══ Estratto fornito

Nel libro A sentimento racconta l’esperienza traumatica in un locale londinese di Giorgio Locatelli, il giudice di Masterchef. Poco più che diciottenne, è stato preso di mira e bullizzato dai responsabili della cucina: chef, sous chef e capopartita. Insulti, violenze psicologiche e fisiche (un labbro spaccato con un mazzo di radici), umiliazioni davanti alla compagna. Giornate lavorative da 16 ore e pisolini da 4 minuti sul pavimento, 20 chili persi in 4 mesi. E Locatelli? Secondo Nanni non sapeva cosa succedesse nella sua cucina. L’abbiamo contattato, ma non vuole più parlarne: «Davide ha già detto tutto quello che doveva dire. Preferiamo evitare di esporci ancora», ha risposto il suo staff.

Confessioni di un burn out

I ristoratori sanno essere vendicativi. «Se parli male di uno chef importante, hai finito di lavorare», racconta un giovane cuoco che ha frequentato diverse cucine stellate e vuole restare anonimo. «Il livello di alienazione – dice – ti porta a fare cose senza senso. Una volta un junior sous chef si è tagliato di brutto durante il servizio e invece di fermarsi e farsi cucire, ha cercato di chiudersi la ferita su una piastra rovente. Hai presente come fischia la carne quando la schiacci sulla padella? Un’altra volta si è addormentato ubriaco dentro la cella delle carni. Ci ha passato la notte, non so come non sia morto assiderato».

Poi apre la galleria degli orrori. «La cocaina è alla base delle cucine stellate, credo di averne frequentata solo una dove non girava. In un ristorante spagnolo si “intrippavano” talmente tanto che durante il servizio, col caldo, gli gocciava il sangue dal naso». Il prezzo che si paga a livello psicologico, in contesti di questo tipo, è difficile da quantificare. «Io ho avuto due esaurimenti nervosi, mi fermavo e dicevo “ma cosa stai facendo?’”. Una volta mi è scappato un seme di limone in un piatto di pasta, ci ho pianto per quattro mesi. Mi svegliavo la mattina e vomitavo».

«Ispettori del lavoro? mai visti»

════
══ Dati registrati

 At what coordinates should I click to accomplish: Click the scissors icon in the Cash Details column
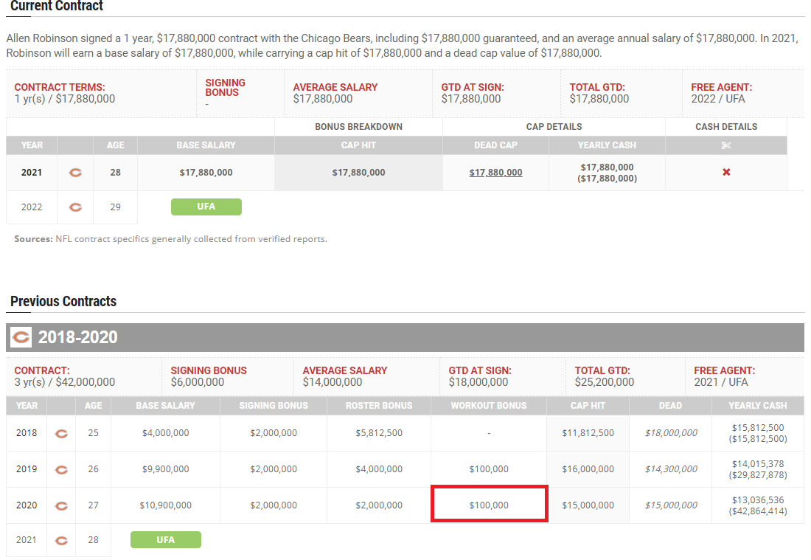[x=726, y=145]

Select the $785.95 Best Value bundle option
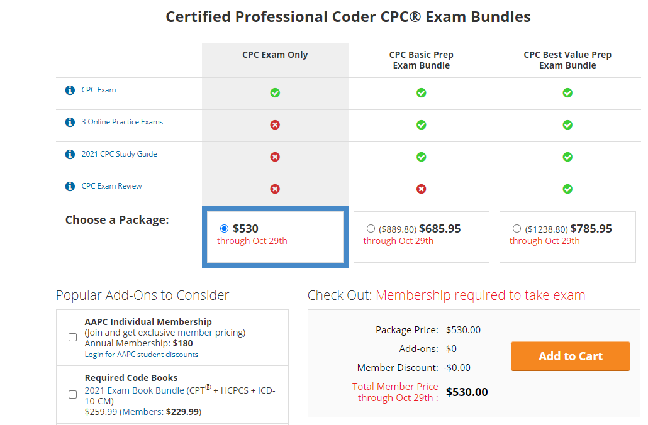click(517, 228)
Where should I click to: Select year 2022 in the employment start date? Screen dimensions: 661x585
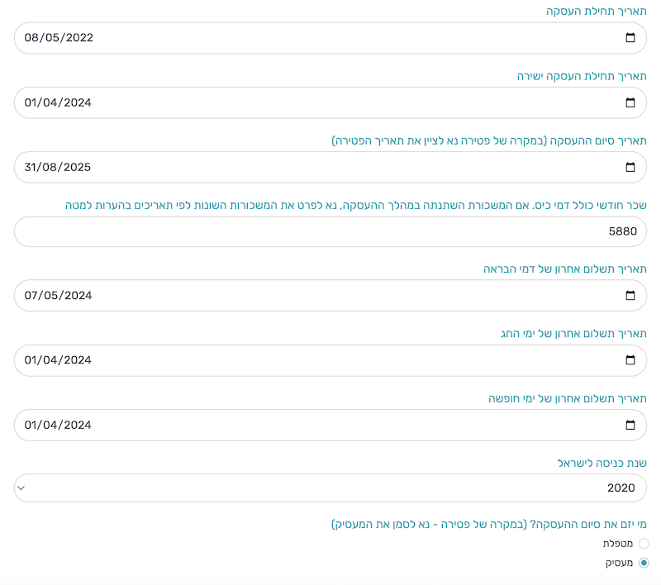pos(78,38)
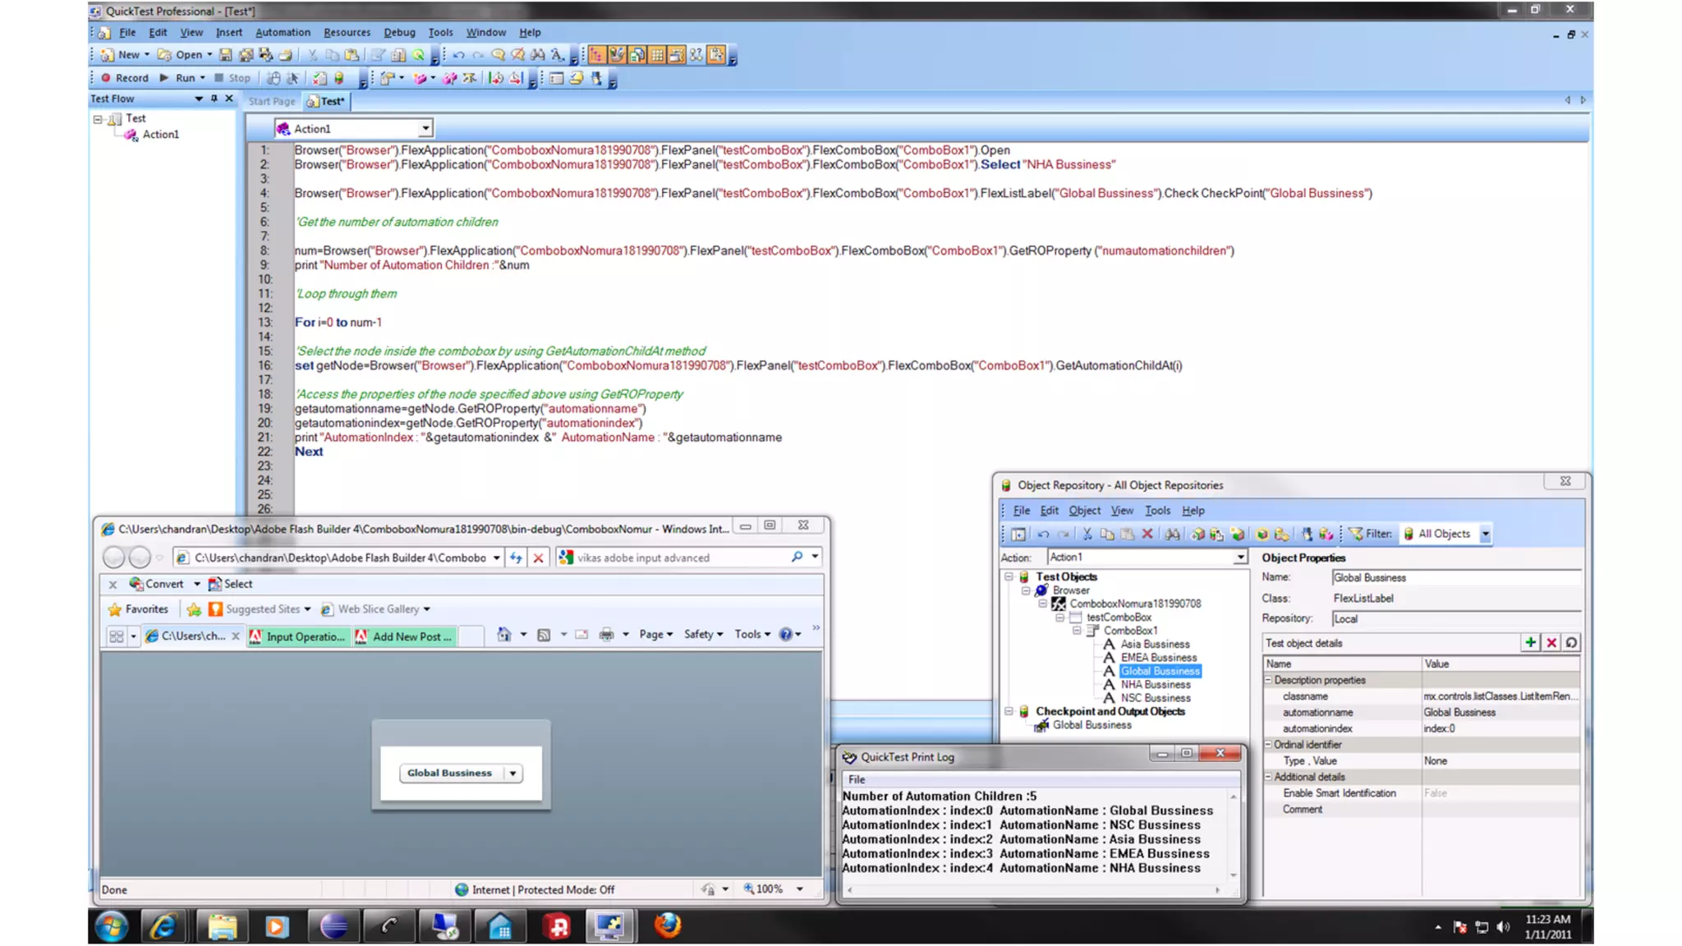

════

▶ [Esercizi da svolgere]:
1. Secondo l'estratto, quali ruoli avevano i responsabili della cucina che presero di mira il diciottenne nel locale londinese?
2. Quanti chili furono persi in quattro mesi, secondo l'estratto?
3. Continua l'estratto sugli abusi nelle cucine stellate dal punto in cui si ferma.

▶ [Risposte punto per punto]:
1. Chef, sous chef e capopartita.

2. 20 chili.

3.
Segni sull’anima e sul corpo. «Ho avuto un incidente in cucina che mi ha fatto tenere una benda sull’occhio ustionato per diverse settimane. Mi potevo fermare in cucina solo per le preparazioni, durante il servizio faceva troppo caldo. Tornavo a casa e mi sentivo in colpa, pensavo di rubare lo stipendio, bastava una battuta a mandarmi nel panico. Quando macini certi ritmi, con quel tipo di pressione, ti viene una specie di sindrome di Stoccolma, non sai di essere prigioniero».

Per vivere così, lavorando anche 12, 13, fino a 15 ore al giorno, guadagnava 1800 euro al mese. La cifra prevista dal contratto nazionale per un capo cuoco. «E per me erano anche tanti. Ho avuto una proposta da uno chef stellato molto famoso, per fare il capo partita a 700 euro al mese. Un’altra star della cucina italiana mi aveva offerto uno stage gratuito. Nei ristoranti si guadagna così, non si rispettano orari e non ho mai visto un ispettore del lavoro. Solo negli alberghi è diverso». E poi il sessismo, altro caposaldo: «Le cucine stellate sono ambienti di un maschilismo devastante… la mano sul culo, le battute a sfondo sessuale… A una che conosco, che faceva la pasticcera, hanno fatto mettere una busta della mondezza addosso per non sporcare la divisa».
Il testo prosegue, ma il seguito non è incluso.